Author: Stefan Thomas 2012-03-04 00:18:09
Published on: 2012-03-04T00:18:09+00:00
There is no explicit standard way to do S->C JSON-RPC. The JSON-RPC 1.0 spec does not require a certain transport protocol and the serialized request and response objects are sent to peers through byte streams. The JSON-RPC 2.0 spec is transport agnostic, which means that it can be used within the same process, over sockets, over HTTP, or in many various message passing environments. The de-facto standard for bidirectional JSON-RPC is plain TCP sockets. Many JSON-RPC libraries come with TCP socket support out of the box. However, plain TCP sockets have no standardized authentication mechanism, so an extra RPC call auth("username", "password") needs to be added.

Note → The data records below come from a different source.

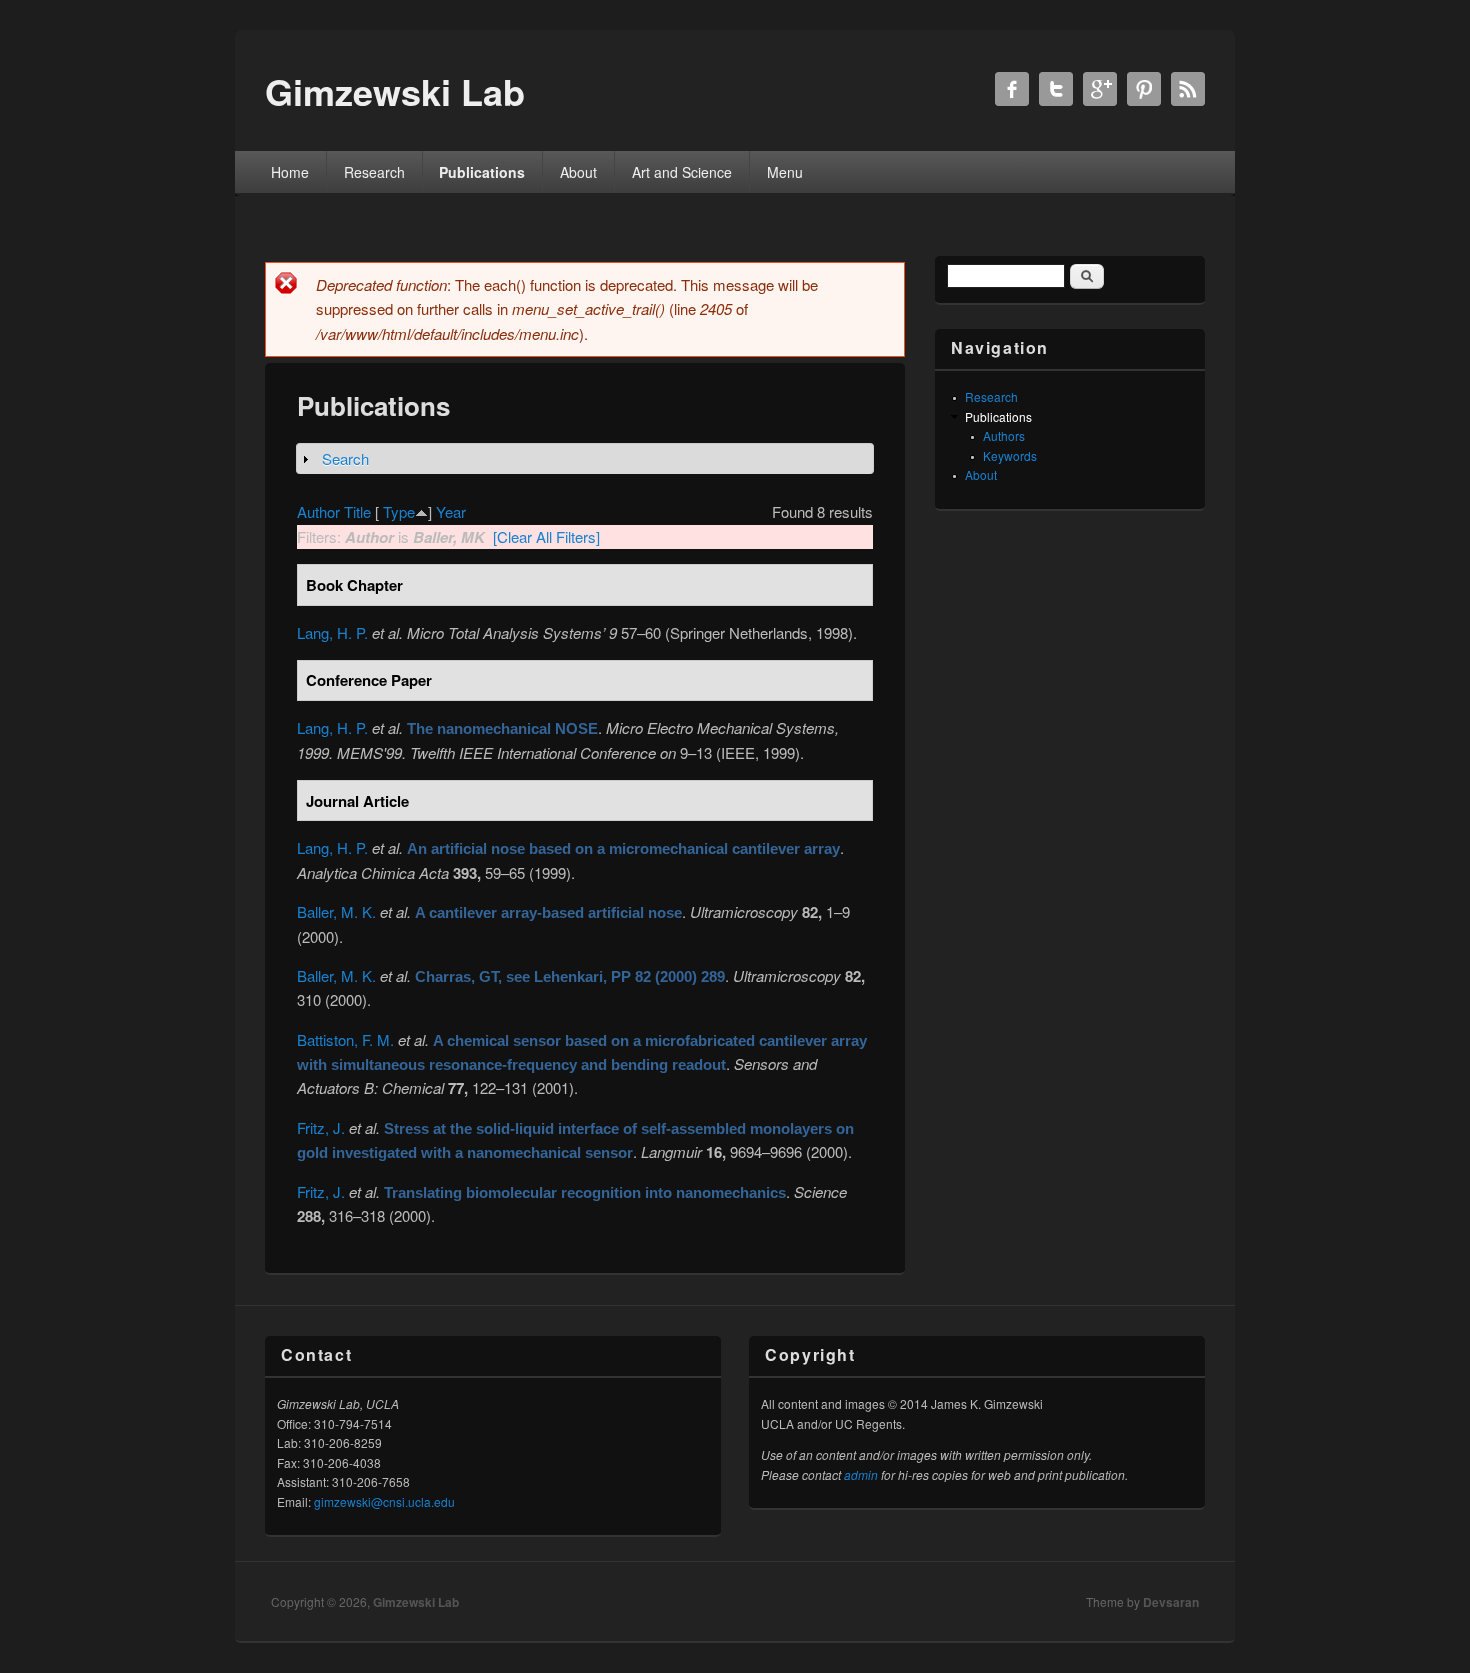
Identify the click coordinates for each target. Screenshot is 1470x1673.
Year (451, 511)
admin (861, 1474)
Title (357, 511)
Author (318, 511)
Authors (1004, 435)
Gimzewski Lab (416, 1602)
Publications (482, 172)
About (578, 172)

Also, the TCP packets may or may not correspond to JSON-RPC messages, so a streaming JSON parser or counting non-string-literal curly braces to detect when a complete message has arrived can be used. BitcoinJS currently implements plain TCP sockets and detects whether an incoming connection is HTTP or raw JSON-RPC based on the first character.JSON-RPC over TLS sockets, challenge-response authentication, and TLS client handshake (certificate authentication) are planned features to be added to the JSON-RPC API in the future. On the other hand, HTTP Keep-Alive works, but it's not very widely supported among client libraries, and HTTP isn't really made for this type of thing. It's not practical to expect clients to run their own JSON-RPC server since many cannot listen on WAN ports at all. Stefan had in mind HTTP keep-alive combined with an event system, similar to the way a web chat application works, just for JSON-RPC. BitcoinJS already uses this for real-time updating a web wallet. Michael Grønager asks Stefan what he considers the standard/defacto-standard/right/best-practice way of doing S->C JSON-RPC and what JavaScript library he uses for this.